Il secondo quarto sarà quello di maggior sofferenza per Vigevano, mentre Niccolai dà coraggio perimetrale a Montecatini che prova a volar via con due triple frontali in pochi secondi di Stanic (33-37 al 17'). Inevitabile il time-out di Garelli. Ganeto diventa presto il punto di riferimento nei momenti difficili e confeziona con Cavallaro il 5-0 per riemergere, ma ancora Stanic colpisce da lontano e stavolta è Montecatini che va a riposo con mezzo canestro in più. Si riparte con una tripla fuori schema di Grappasonni e un'incursione di Stanic che fa +6 (43-49). Qui si accendono Ferrari e Ihedioha e un 2+1 del jumper ducale rimette le cose a posto anche nel punteggio (51-51). Ma è un attimo, perché l'uomo ovunque di Montecatini è l'inossidabile Monzecchi e la sua tripla dall'angolo riporta i toscani a +6 (51-57), confermato anche dal 2+1 di Natali che bastona una difesa gialloblu distratta (54-60). Ganeto però viaggia ad un'altra velocità rispetto alla partita e riporta i suoi sotto, prima che due rimbalzi d'attacco di Banti facciano -4 (65-61), rovinato solo dal tracciante allo scadere di Niccolai che ama i tiracci impossibili nelle situazioni roventi.
L'ultimo quarto si apre con la tripla di Zaccariello (70-65) replicata subito da un freddissimo Monzecchi.
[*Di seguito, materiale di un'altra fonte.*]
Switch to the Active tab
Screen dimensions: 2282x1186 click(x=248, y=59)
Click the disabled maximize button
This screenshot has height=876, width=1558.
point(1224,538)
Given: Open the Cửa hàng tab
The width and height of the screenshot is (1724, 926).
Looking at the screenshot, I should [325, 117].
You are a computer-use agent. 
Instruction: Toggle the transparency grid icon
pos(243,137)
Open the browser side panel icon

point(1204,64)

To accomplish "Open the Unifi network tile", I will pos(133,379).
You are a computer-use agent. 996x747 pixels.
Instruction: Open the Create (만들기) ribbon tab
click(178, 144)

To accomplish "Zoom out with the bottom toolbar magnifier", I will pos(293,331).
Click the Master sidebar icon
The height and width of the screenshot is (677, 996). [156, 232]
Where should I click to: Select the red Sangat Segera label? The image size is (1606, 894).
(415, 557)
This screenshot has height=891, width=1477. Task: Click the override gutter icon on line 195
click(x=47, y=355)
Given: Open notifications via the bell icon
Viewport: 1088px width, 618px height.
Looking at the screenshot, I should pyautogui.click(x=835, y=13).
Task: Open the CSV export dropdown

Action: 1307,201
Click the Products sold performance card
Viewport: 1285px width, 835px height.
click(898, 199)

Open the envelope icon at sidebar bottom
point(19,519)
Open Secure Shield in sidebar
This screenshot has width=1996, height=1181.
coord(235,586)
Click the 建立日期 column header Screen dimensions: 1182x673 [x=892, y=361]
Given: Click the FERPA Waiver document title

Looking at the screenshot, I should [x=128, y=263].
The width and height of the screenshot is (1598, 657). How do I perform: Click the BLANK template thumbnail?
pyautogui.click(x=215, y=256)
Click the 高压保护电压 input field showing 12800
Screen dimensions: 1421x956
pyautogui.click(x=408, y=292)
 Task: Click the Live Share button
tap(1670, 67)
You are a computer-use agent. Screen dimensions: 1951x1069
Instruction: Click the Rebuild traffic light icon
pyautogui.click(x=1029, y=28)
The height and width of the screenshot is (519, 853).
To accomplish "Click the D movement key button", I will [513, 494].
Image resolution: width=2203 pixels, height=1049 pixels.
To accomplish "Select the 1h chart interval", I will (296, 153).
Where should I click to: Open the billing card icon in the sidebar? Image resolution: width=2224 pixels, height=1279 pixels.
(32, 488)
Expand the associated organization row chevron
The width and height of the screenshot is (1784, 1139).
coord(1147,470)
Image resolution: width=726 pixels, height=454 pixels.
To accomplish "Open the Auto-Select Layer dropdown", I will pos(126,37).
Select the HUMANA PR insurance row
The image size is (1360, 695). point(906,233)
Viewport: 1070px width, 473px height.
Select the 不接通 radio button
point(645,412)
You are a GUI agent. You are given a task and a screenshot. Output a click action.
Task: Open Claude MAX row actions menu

L'ex pavese è l'uomo che tiene in quota Montecatini fino alla fine ed il suo 2/2 in lunetta scrive ancora parità (72-72) al 34'. Ganeto firma la sua terza parabola baciata dall'arco per il 77-73, ancora Monzecchi trascina fino al -1 Montecatini che si arrende solo sull'ultimo devastante strappo firmato, tanto per cambiare, da un irresistibile Ganeto che punisce, palla in mano coast-to-coast ogni situazione favorevole di miss-match.
«Anche senza Bertolazzi, Vigevano si è confermata grande - fa i complimenti Gianluca Tucci, coach di Montecatini - . Noi abbiamo fatto il 90% degli sforzi al momento possibili per provare a vincere. C'abbiamo creduto fino in fondo e, per poco, non ci riuscivamo. La differenza è stata in gran parte nei quasi venti rimbalzi in più presi da Vigevano che sono lo specchio della grande energia fisica messa sulla partita dalla squadra di Garelli. Il metro arbitrale da play off ha premiato Vigevano concedendole una difesa molto ruvida. Costretti a rotazioni ridottissime per le assenze, ultima quella di Antinori, operato al menisco mercoledi scorso, abbiamo fatto una buonissima gara, ma non siamo mai riusciti a capitalizzare i break perché Vigevano ci ha ripreso dopo ogni time out».